Inverting and Understanding Object Detectors
This addresses the problem of understanding and improving object detectors for computer vision practitioners, though it is incremental as it builds on existing visualization techniques.
The paper tackled the lack of interpretability in object detectors by proposing an optimization-based layout inversion method to generate synthetic images that detectors recognize as containing desired object configurations, revealing properties such as reliance on different features for classification and regression and learning of canonical object co-occurrence motifs.

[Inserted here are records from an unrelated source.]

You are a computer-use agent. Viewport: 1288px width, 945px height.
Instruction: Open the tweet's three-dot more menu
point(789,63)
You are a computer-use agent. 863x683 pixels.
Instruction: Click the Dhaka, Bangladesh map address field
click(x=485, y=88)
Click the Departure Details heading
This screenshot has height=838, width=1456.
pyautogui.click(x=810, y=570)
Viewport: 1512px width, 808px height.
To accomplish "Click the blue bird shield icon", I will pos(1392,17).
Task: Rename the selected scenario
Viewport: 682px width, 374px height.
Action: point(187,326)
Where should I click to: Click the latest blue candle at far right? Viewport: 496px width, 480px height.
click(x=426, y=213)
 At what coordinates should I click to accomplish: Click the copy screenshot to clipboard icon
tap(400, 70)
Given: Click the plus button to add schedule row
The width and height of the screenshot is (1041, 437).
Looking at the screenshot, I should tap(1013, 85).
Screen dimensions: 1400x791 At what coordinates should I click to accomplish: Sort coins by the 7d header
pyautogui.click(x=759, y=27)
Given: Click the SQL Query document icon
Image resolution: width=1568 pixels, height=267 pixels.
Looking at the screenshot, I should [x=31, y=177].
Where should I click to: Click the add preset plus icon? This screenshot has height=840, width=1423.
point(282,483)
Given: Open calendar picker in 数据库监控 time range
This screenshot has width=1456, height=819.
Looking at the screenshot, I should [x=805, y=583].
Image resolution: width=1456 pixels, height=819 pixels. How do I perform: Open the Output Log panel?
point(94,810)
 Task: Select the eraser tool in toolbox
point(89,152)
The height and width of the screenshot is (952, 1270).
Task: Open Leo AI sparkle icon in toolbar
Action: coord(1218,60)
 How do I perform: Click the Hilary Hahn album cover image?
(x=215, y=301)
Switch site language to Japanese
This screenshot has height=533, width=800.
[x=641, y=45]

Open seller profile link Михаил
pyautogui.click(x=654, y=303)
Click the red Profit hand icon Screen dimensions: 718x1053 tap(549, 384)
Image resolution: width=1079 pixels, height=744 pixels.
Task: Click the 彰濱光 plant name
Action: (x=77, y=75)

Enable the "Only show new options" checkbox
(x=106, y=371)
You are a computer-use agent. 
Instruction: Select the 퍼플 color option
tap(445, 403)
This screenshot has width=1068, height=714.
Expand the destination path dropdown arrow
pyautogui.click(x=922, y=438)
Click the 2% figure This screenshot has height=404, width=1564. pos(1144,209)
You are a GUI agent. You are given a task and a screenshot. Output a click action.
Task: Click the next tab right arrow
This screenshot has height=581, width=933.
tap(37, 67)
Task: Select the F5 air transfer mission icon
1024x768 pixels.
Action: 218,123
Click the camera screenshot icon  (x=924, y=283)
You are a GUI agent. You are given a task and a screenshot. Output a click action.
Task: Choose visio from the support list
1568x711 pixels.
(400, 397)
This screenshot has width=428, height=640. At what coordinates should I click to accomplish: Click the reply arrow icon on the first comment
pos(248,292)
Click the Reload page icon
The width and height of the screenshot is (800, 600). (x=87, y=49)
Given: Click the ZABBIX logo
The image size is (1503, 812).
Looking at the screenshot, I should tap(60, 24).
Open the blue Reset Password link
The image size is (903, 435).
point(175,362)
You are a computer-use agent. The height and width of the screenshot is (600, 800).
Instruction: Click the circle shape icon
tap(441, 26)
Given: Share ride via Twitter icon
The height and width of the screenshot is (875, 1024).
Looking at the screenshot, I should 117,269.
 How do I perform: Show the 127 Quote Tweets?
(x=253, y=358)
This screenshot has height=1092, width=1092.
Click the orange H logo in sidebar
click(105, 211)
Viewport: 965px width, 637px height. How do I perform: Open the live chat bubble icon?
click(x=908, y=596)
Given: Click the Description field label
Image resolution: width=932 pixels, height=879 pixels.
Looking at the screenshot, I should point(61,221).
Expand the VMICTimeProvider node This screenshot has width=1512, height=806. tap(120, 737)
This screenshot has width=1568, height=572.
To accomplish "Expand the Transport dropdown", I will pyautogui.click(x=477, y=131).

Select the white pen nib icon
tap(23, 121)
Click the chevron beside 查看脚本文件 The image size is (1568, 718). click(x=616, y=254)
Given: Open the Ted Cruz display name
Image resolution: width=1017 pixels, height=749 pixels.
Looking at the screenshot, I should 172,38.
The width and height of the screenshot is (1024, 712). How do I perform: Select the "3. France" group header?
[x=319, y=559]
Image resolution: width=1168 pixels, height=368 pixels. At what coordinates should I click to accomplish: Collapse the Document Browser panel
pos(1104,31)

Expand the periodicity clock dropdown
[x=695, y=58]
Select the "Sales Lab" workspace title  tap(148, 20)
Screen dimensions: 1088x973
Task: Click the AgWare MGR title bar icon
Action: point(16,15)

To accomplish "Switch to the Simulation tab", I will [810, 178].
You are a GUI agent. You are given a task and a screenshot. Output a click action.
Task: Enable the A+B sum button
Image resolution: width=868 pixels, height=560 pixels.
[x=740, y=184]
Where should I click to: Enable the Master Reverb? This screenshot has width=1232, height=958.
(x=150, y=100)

As a core problem in computer vision, the performance of object detection has improved drastically in the past few years. Despite their impressive performance, object detectors suffer from a lack of interpretability. Visualization techniques have been developed and widely applied to introspect the decisions made by other kinds of deep learning models; however, visualizing object detectors has been underexplored. In this paper, we propose using inversion as a primary tool to understand modern object detectors and develop an optimization-based approach to layout inversion, allowing us to generate synthetic images recognized by trained detectors as containing a desired configuration of objects. We reveal intriguing properties of detectors by applying our layout inversion technique to a variety of modern object detectors, and further investigate them via validation experiments: they rely on qualitatively different features for classification and regression; they learn canonical motifs of commonly co-occurring objects; they use diff erent visual cues to recognize objects of varying sizes. We hope our insights can help practitioners improve object detectors.